Прекрасный парень Кудзи, если бы он не был таким исполнительным!
Я советую вам дышать глубоко и ровно. Нет ничего лучше, когда воздух входит в легкие. Да здравствует коммунизм на земле, на море, в степи и в Вейчанских лесах!
Доброй жизни, товарищи!
Нарияма, поставленный к желтой стене, под взятыми на прицел винтовками, вытащил складной нож, скрытый при обыске, и разрезал жилу на левой руке. Большим пальцем правой руки, обмазанным кровью, он написал на стене слова: «Сердце — истина». Потом он вытер глаза, мокрые от слез, повернулся лицом к винтовкам, и его прикончили.

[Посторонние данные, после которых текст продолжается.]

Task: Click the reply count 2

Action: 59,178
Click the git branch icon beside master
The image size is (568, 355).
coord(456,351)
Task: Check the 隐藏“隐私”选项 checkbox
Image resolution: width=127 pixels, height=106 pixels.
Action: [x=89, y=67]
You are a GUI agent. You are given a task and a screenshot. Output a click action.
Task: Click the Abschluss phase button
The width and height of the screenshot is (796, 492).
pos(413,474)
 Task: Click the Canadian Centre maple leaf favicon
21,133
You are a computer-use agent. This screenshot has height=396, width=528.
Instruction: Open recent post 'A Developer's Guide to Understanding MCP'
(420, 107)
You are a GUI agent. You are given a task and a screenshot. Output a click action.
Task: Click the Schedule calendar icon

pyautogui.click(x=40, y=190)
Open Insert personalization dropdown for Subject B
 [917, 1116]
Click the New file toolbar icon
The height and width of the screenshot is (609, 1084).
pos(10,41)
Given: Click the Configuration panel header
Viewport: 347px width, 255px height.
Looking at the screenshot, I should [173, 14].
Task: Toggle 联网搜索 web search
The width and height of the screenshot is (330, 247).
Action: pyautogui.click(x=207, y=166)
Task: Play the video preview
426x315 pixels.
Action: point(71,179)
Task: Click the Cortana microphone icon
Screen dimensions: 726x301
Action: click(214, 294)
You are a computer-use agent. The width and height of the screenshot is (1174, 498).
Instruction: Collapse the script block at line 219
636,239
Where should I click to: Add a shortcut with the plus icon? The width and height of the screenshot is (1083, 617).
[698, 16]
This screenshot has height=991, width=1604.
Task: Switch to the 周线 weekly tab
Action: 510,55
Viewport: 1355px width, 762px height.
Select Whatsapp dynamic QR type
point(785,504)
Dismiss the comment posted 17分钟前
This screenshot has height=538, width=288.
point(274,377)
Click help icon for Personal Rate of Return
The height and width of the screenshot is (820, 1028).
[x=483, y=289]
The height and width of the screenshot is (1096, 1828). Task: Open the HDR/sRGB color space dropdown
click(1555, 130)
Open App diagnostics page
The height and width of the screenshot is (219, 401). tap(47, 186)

Пять японских солдат, производивших эту операцию, вернулись в полевую казарму. Они сняли шинели, башмаки, теплые штаны, наколенники и грубошерстные фуфайки и легли на пол, где были разостланы тонкие соломенные матрацы. Они размотали одеяла и перед сном немного поразговаривали.
Они заснули, и утром их разбудила сигнальная труба. Начинался пятьдесят восьмой день службы их на границе Внутренней Монголии.
Одного из пяти солдат звали Аримура. Он родился на Курилах, в доме старшего счетчика на консервном заводе, где работало шестьсот айнов. Отец его, получавший мизерное жалованье и пресмыкавшийся перед помощником ревизора, умел так разговаривать с кроткими айнскими старшинами, что те не выходили из состояния вечного ужаса.
Второй солдат был родом с Хоккайдо. Его звали Мито. Он был косолапый парень, часто улыбающийся. Пониженно храбр, как говорили военные аттестации, подвержен эпизодической задумчивости. Во время операций он потел, у него были липкие мокрые руки.
Третий солдат — Оокава Кацуми, помощник стряпчего, разочаровавшийся в законах и поступивший волонтером в армию, — был рыхлый токиец со вздутым животом и нездоровым цветом щек. В роте его звали «Брюшко».
Четвертый — крестьянин из деревни на Севере; его звали, кажется, Вакао. Через две недели он был похоронен у ограды степного храма.
Пятый солдат был Кудзи, столяр.
Это были молодые люди, не прекословящие и ни разу не подвергавшиеся дисциплинарному взысканию.
Они вышли со своей частью на каменистую дорогу, идущую вверх, широкую, коричневого цвета, обсаженную колючими кустами.
— Далеко ли до Саган-Нора? — крикнул, обгоняя их, какой-то мотоциклист в твердом шлеме.
Они проходили в глубь страны походным шагом, подаваясь грудью вперед.
Пятьдесят восьмой день в примонгольской степи.
Они странствовали по расписанию, разыскивали неизвестных людей, выходили в ночные операции, храбро минуя черные, покрытые копотью землянки.
Они внедрялись в страну, где загорелся великий японский светоч, как принято говорить.
Кудзи шагал рядом с Оокава. Тот, как образованный человек, растолковывал ему смысл событий нашего времени.
— Мы научим Китай умываться, мы вычистим им военной щеткой язык, — говорил он.
— Кровь на вид одинакового цвета, но если посмотреть в микроскоп, то у разных народов она разная.
— Я видел, как один кореец набросился на одного генерала с ножом для рубки овощей. Тогда проходившие люди схватили корейца за толстый пучок волос на макушке головы и вытащили его на площадь. Ему отсекли голову. Но пока кричали и ругались, он не был еще мертв. Я видел, как он шевелил руками. Вот так они и нападают на нас.